Şebnem kazandığı paranın çoğunu kitaplara veriyor, odasına kapanıp saatlerce kitap okuyup, genel kültürünü genişletme çabasındaydı. Böylece ev arkadaşları onun ders çalıştığını sanarak, şüphelenmemiş olurlardı. Şimdi ise en büyük tutkusu, bir bilgisayarı olsundu. Çünkü Filiz'lerin odasındaki bilgisayarda ona sıra gelmiyordu. Ama sağolsunlar, onların yardımı ile kendine yetecek kadar kullanmayı öğrenmişti bu aleti.

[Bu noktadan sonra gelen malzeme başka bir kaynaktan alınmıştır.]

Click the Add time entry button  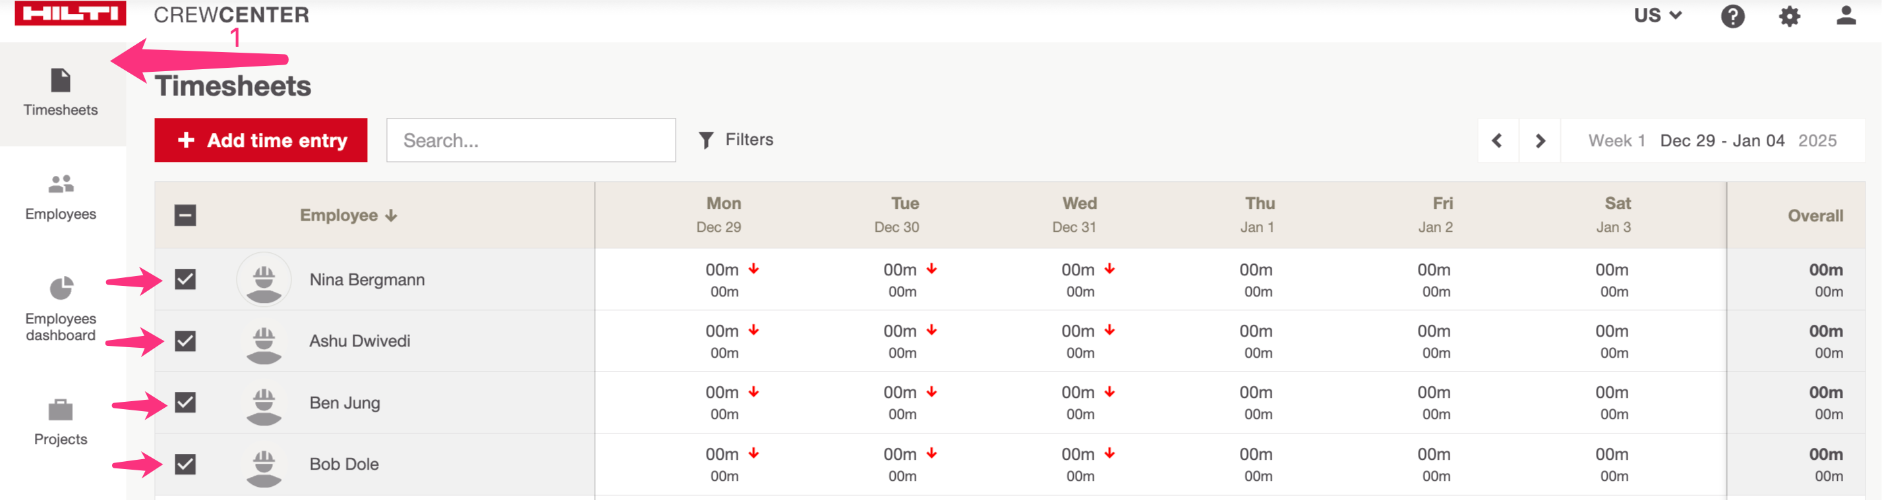coord(261,140)

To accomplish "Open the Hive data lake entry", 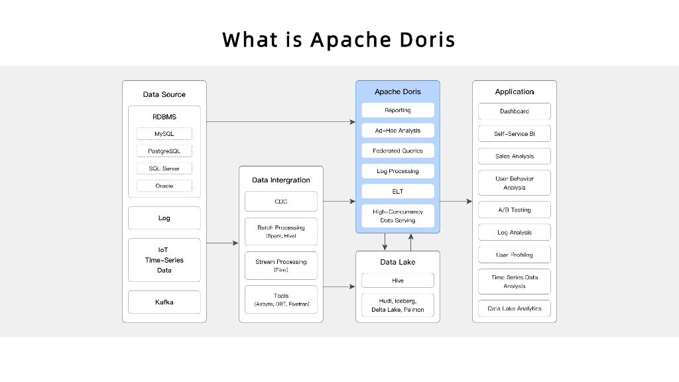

Bu düşüncelerle evden erken çıkmıştı. Kafeterya saat onda açılıyordu. Zaten artık kıdemli olduğundan, dükkânı erken açma görevini, yeni gelen garson çocuğa vermişti patron. Ayakları onu 'Atatürk Caddesi'ne doğru sürüklemiş, oradan da aşağı doğru inince, birden kendini Elektronikçiler Pasajında buluvermişti. Şimdi vitrinlerdeki bilgisayarları seyrediyor, bu konuda çok fazla bilgisi olmadığı için, nasıl bir şey alacağına karar veremiyordu. Gözünü karartıp, bir dükkândan içeri girdi.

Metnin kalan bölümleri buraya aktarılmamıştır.